[Start of Attachment]
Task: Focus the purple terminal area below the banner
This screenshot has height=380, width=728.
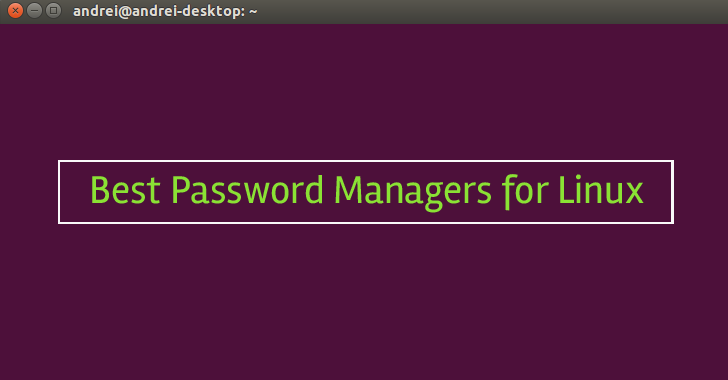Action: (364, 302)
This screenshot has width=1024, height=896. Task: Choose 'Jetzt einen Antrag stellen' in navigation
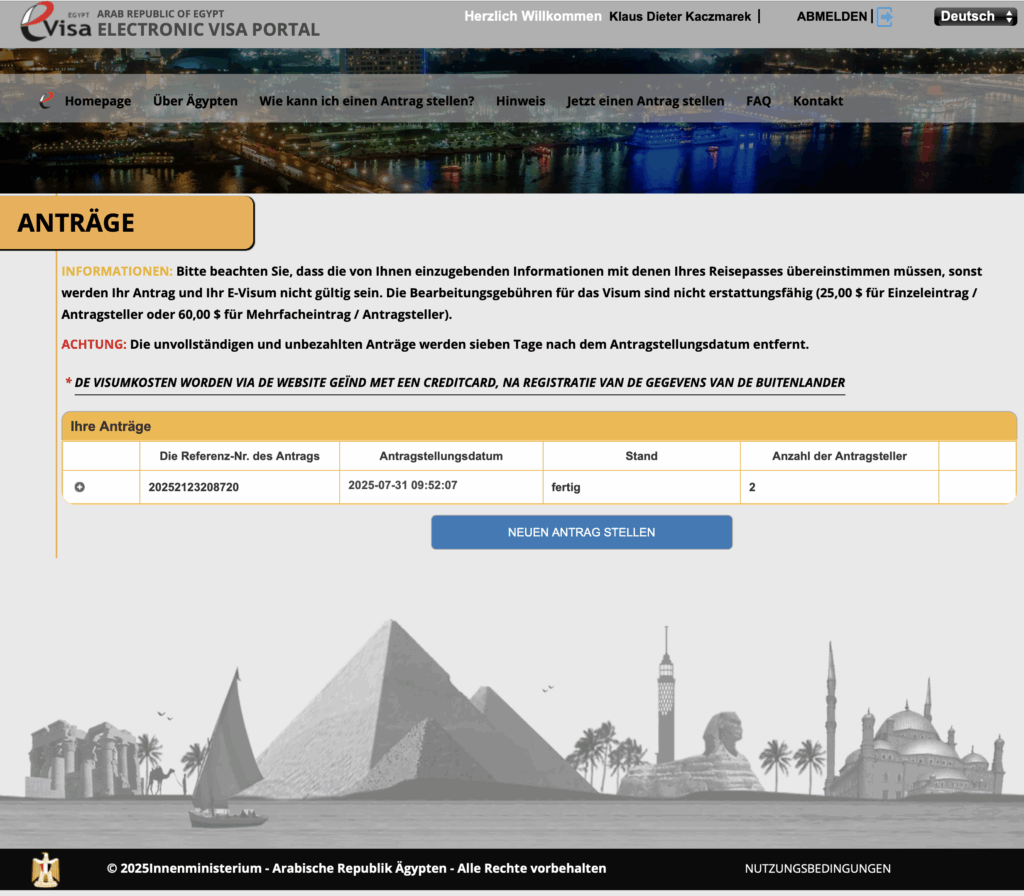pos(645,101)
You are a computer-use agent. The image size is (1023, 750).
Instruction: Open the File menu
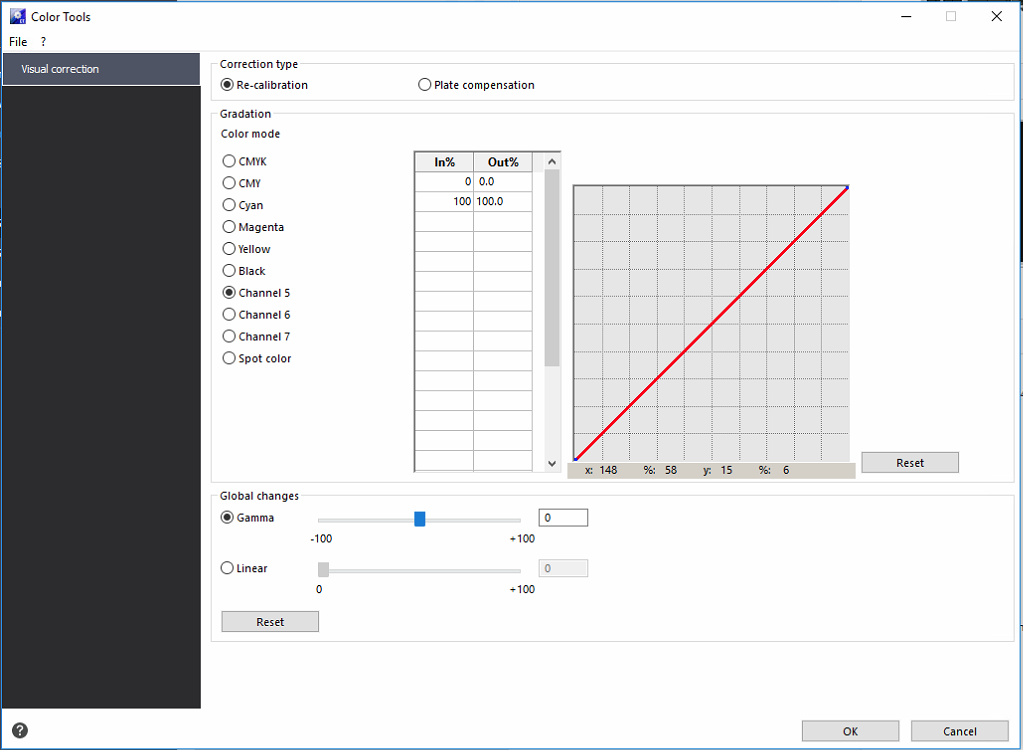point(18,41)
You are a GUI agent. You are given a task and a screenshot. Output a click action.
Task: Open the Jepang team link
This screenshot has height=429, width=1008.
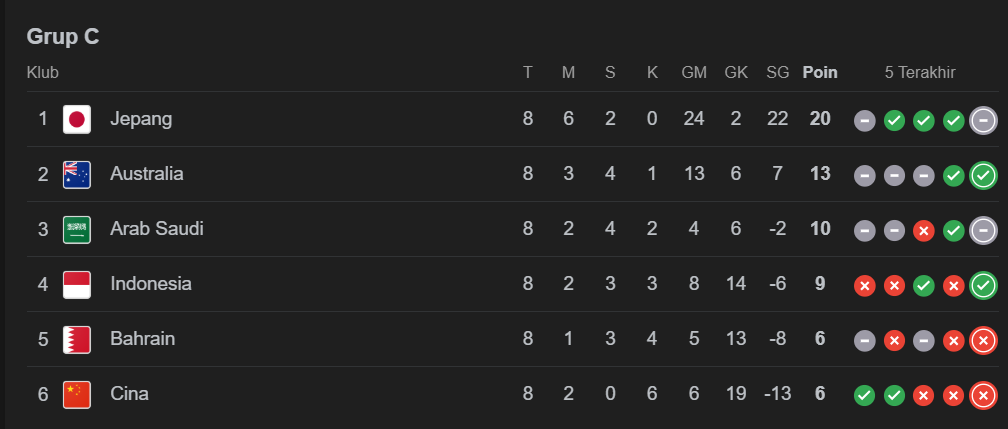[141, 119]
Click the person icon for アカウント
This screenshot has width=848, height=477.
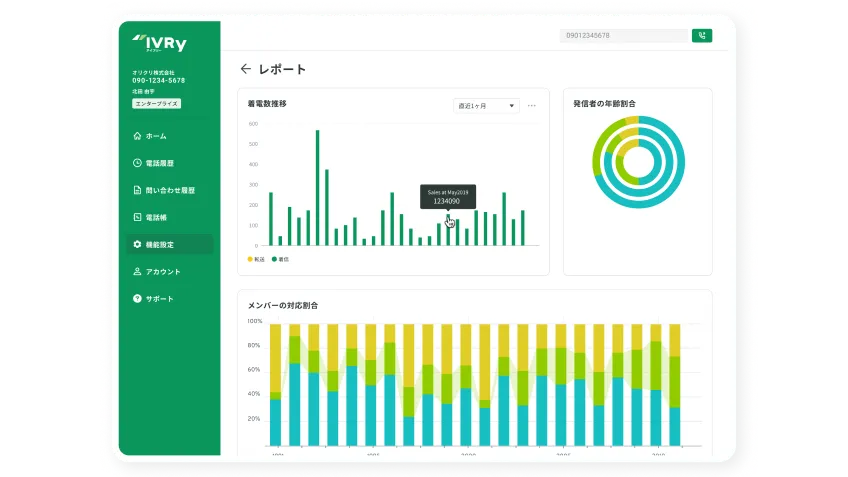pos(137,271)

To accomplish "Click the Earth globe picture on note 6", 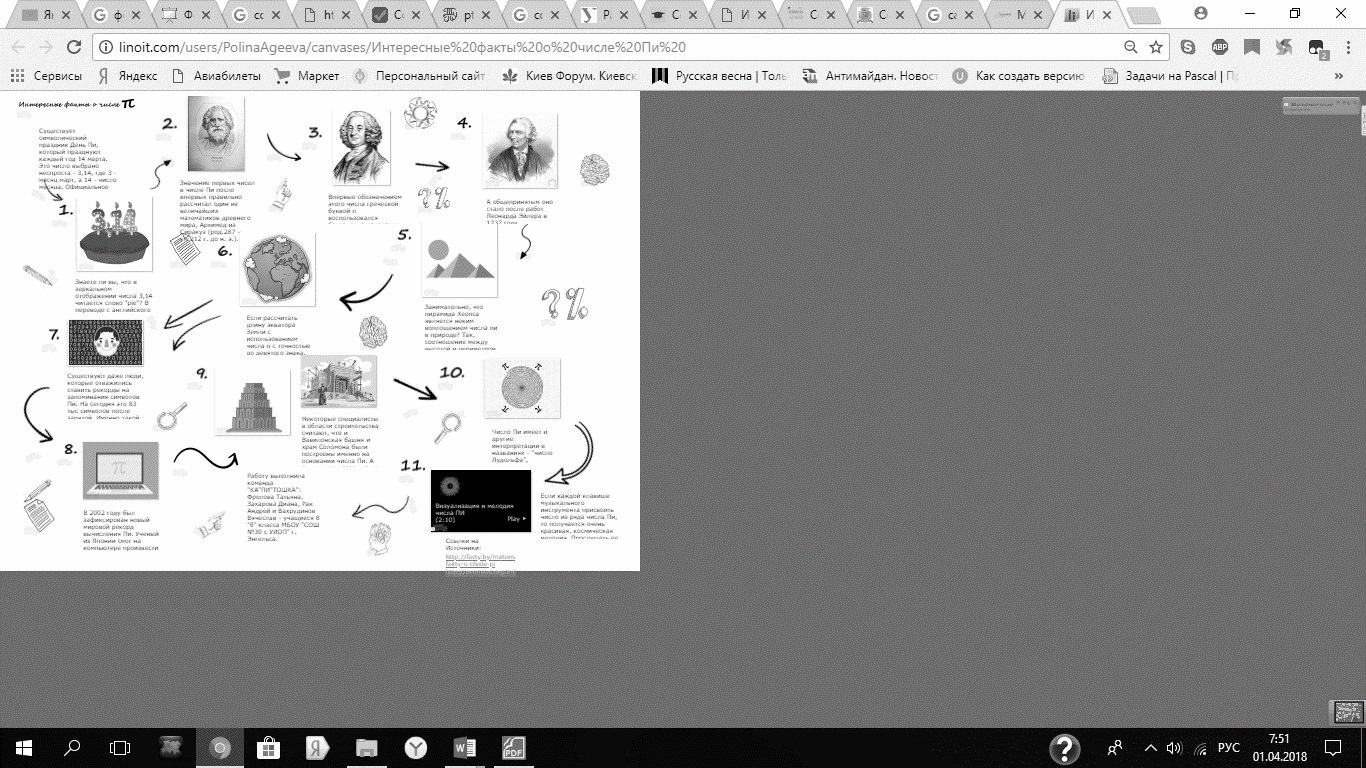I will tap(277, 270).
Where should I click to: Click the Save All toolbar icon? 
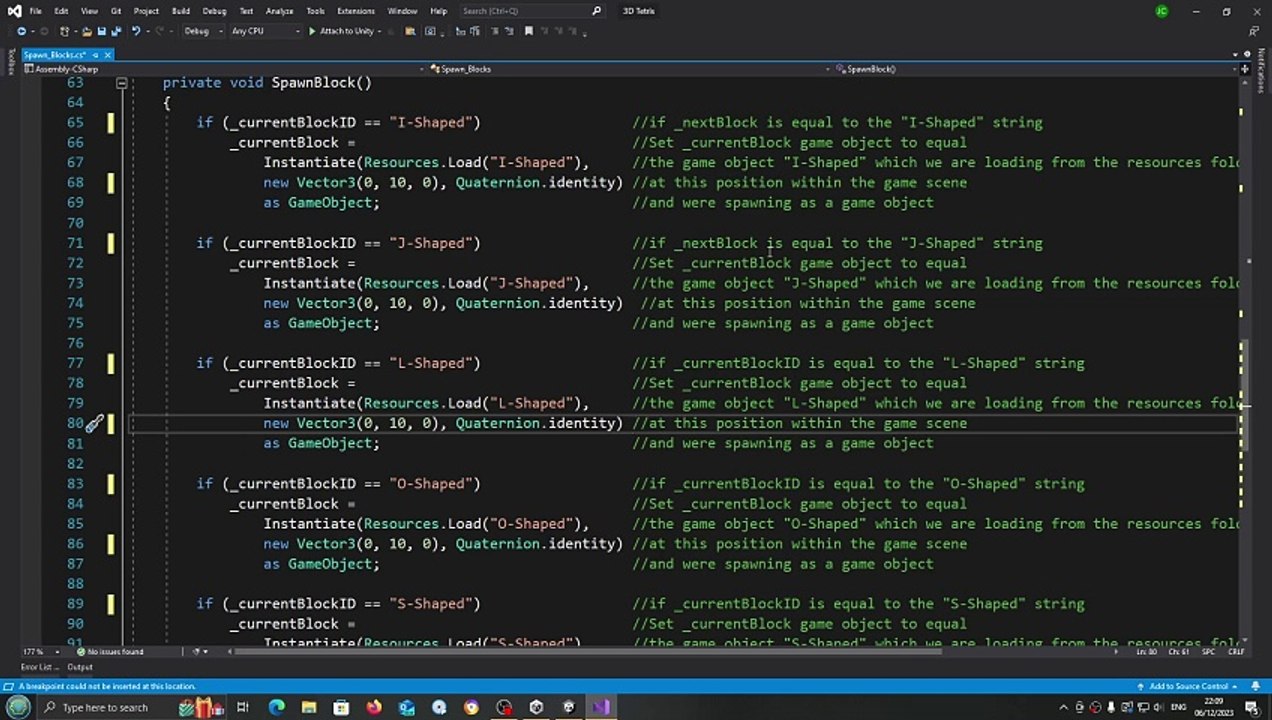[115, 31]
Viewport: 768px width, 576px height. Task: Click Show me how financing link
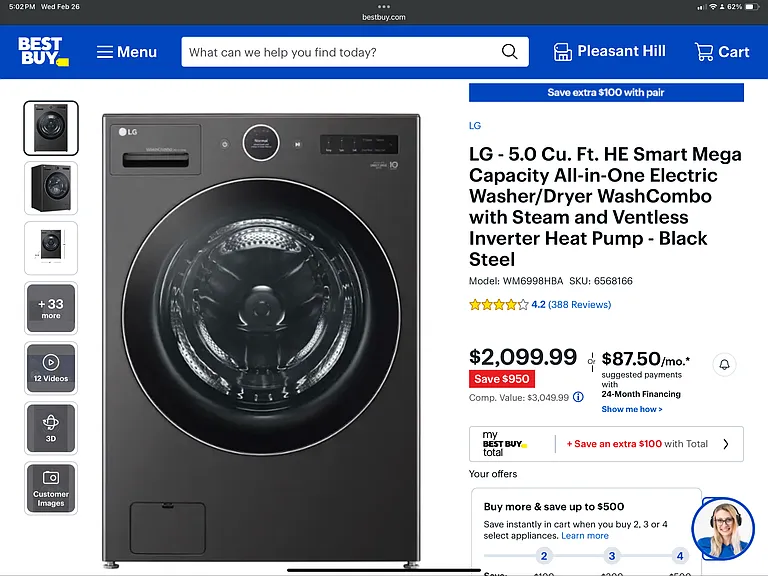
[End of Attachment]
TASK DIRECTIONS>
The answer is the run of lines from the one with "Where should I" through the final line of the data, copied exactly, and nothing else; no pictures.

REPLY>
Where should I click to: Click the Save All toolbar icon? 
[115, 31]
Viewport: 768px width, 576px height. Task: Click Show me how financing link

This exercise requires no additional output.